EXTRACT:
The genetic relationship between parents and offspring is largely responsible for the transmission of obsessive-compulsive disorder (OCD) with rearing in a minor role. These study findings were published in the Journal of the American Medical Association Psychiatry.
The lifetime prevalence of OCD is estimated to be 1.3% and it aggregates in families as well.
Investigators sought to assess the magnitude of OCD transmission from parents to offspring, the sources of the potential familial cross-generational relationship between OCD and generalized anxiety disorder (GAD), social phobia (SP), and panic disorder (PD), and examined cross-generational genetic correlations between OCD and anxiety disorder (AD).
They conducted a population-based study analyzing data from Swedish registers that included more than 2.4 million offspring (mean age at follow-up 40.2±10.7 years; 47.8% women) born in Sweden from 1960 to 1995, lived in Sweden for at least 20 years, and stratified into 4 family types: intact, not-lived-with biological father, lived-with stepfather, and adoptive. They obtained targeted diagnoses of OCD, AD, GAD, SP, and PD from national outpatient, inpatient, and primary care medical registers, with all participants deidentified. Tetrachoric correlation (r, the correlation in relatives for a latent underlying normally distributed liability to illness) was used to evaluate parent-child resemblance.

TO DO:
**A)** In the OCD passage, what is the estimated lifetime prevalence of OCD?
**B)** Output the part of the OCD passage that opens with the words containing "The genetic relationship" and closes with "anxiety disorder (AD).".
**C)** Render this sentence from the OCD passage in Spanish: "The lifetime prevalence of OCD is estimated to be 1.3% and it aggregates in families as well."

INFORMATION SHOWN:
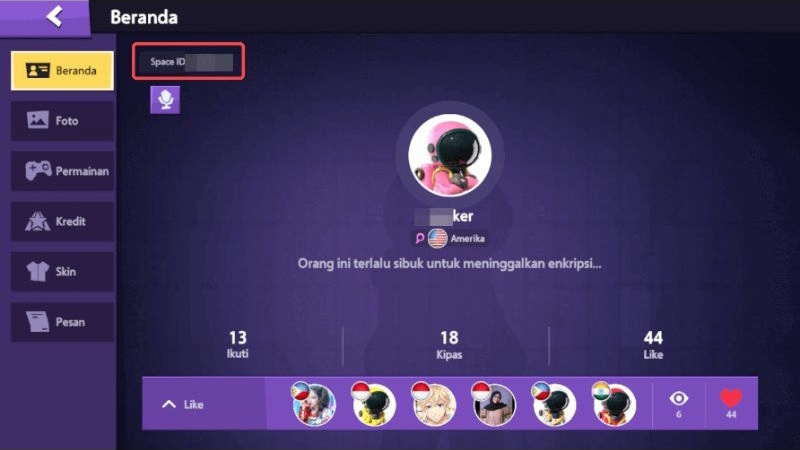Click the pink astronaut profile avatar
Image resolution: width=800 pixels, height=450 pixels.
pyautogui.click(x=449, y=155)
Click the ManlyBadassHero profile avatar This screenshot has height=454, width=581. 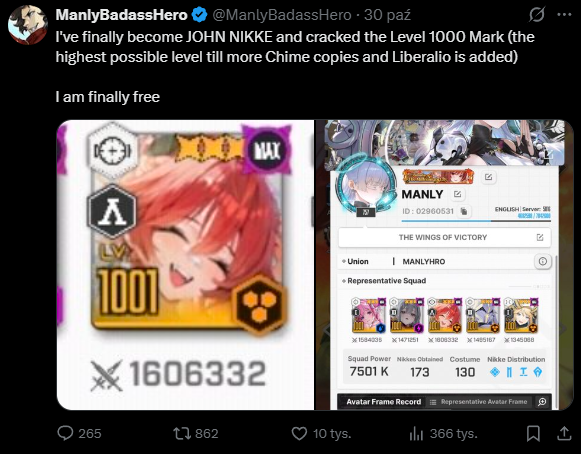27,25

ANSWERS FOR EACH ITEM:
**A)** 1.3%

**B)**
The genetic relationship between parents and offspring is largely responsible for the transmission of obsessive-compulsive disorder (OCD) with rearing in a minor role. These study findings were published in the Journal of the American Medical Association Psychiatry.
The lifetime prevalence of OCD is estimated to be 1.3% and it aggregates in families as well.
Investigators sought to assess the magnitude of OCD transmission from parents to offspring, the sources of the potential familial cross-generational relationship between OCD and generalized anxiety disorder (GAD), social phobia (SP), and panic disorder (PD), and examined cross-generational genetic correlations between OCD and anxiety disorder (AD).

**C)** Se estima que la prevalencia del TOC a lo largo de la vida es del 1,3 % y, además, se agrupa en familias.